The laundry list the founding team put together was detailed: a water-based product that could penetrate the deepest part of the tumor vasculature, fill the vessels, and quickly and completely stop blood flow regardless of the patient’s coagulation status; avoid CT or MR imaging artifact; absorb over time; and, if it were to flow in an unintended direction, remain harmless, all within an aqueous environment. In other words, a seemingly contradictory combination of requirements: the same material can set up in water, absorb in water, and be rendered inactive in water, which is all achievable because of Sawhney and his team’s expertise in hydrogels.
Embrace HES, the main components of which are water and polyethylene glycol, is dilution sensitive. It doesn’t solidify unless there is a sufficient concentration at one location, so if a small amount escapes into circulation, it won’t set up. Because it is an aqueous hydrogel it can also carry drugs or combinations of drugs. “None of the other liquid embolics are capable of carrying drugs, and drug-eluting beads are also limited because they have a particular charge that limits them to complexing with only certain types of drugs,” Sawhney explains.
Instylla’s product might also offer advantages in terms of procedural speed and efficiency, especially in hemorrhage control.
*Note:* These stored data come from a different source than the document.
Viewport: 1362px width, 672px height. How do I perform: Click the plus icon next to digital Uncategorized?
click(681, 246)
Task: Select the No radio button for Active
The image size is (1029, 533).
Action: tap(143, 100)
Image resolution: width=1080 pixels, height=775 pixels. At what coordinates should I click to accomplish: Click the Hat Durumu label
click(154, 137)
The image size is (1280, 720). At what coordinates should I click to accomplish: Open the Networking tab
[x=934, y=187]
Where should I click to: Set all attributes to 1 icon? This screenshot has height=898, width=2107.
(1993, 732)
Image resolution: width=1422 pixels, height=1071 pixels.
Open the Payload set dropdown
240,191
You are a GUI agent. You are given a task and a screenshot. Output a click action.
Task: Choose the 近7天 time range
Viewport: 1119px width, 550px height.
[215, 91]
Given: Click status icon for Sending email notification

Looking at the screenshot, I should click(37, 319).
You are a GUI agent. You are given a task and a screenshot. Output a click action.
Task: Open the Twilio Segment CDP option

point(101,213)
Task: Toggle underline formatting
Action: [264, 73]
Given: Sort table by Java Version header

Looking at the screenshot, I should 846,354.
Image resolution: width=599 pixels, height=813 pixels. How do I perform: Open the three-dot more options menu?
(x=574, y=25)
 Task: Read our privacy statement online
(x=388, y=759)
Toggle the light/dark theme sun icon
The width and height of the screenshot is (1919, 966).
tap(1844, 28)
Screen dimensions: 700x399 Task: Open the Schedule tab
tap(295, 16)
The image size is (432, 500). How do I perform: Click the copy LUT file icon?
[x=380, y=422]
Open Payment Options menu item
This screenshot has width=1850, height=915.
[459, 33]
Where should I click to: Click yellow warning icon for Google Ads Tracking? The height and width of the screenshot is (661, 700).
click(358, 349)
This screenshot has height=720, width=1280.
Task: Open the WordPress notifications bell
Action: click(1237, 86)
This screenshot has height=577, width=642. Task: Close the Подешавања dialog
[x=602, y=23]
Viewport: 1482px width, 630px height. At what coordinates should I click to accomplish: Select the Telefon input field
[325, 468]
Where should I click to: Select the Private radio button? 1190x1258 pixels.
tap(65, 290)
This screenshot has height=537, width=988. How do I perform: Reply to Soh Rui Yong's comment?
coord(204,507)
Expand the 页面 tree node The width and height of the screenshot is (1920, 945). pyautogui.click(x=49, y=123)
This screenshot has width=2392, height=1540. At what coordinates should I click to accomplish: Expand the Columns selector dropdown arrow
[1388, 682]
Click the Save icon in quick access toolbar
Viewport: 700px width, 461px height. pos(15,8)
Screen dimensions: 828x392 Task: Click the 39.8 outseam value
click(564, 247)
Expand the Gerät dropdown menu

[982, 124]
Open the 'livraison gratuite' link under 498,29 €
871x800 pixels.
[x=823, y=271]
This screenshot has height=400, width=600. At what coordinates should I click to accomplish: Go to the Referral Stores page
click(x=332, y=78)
The Embrace embolic procedure can be completed in minutes, while procedures using beads can take almost an hour, for reasons that Sawhney enumerates.
When embolizing tumors
interventionalists might start with small beads (e.g., 200 microns in diameter) while viewing angiography to see if the blood flow is slowing down. They’ll often subsequently switch to larger beads to fill the vessel (600-700 microns). “You have to open several vials and suspend the beads because they tend to settle, and you have to keep moving the syringes back and forth to make sure they don’t,” Sawhney says. Since the operator can’t see exactly where the beads are going, “You pump out several syringes and observe where the flow is restricted. If it’s not, you need to keep repeating the steps.” Operators might need to insert seven or eight syringes full of beads to embolize a particular tumor, he says. “There will be many exchanges of syringes, resuspensions, and additional flushes. It can become a 40-minute procedure.”
Embrace HES, which is radiopaque due to added contrast media, is delivered from a coaxial dual lumen system—a microcatheter inside another microcatheter. A delivery kit containing two syringes with different solutions is attached to the back end of the dual lumen system. These solutions are injected simultaneously through the microcatheters, enabling formation of the hydrogel. The operator delivers a puff and can watch it enter the tumor because it is radiopaque. They’ll continue with a few more puffs until blood flow stops and the procedure is complete. “The whole procedure takes a couple of minutes. You don’t have to create a suspension of the beads, you don’t need to do any syringe exchanges, you don’t have to stock devices of varied sizes in inventory.” The embolization procedure becomes simpler, potentially shorter and more reproducible,” he says.
The hydrogel embolic absorbs in approximately six months and gradual cellular ingrowth occurs, preventing embolized vessels from reopening. “Since the hydrogel is more than 90% water, absorption is very reproducible,” Sawhney says.
Instylla began first-in-human studies in Australia just prior to the start of the pandemic, which, naturally, slowed down recruitment. An analysis of eight patients showed that all procedures were technically successful, and that hypervascular tumors (some benign, some malignant) were embolized, as confirmed by imaging at 30 days.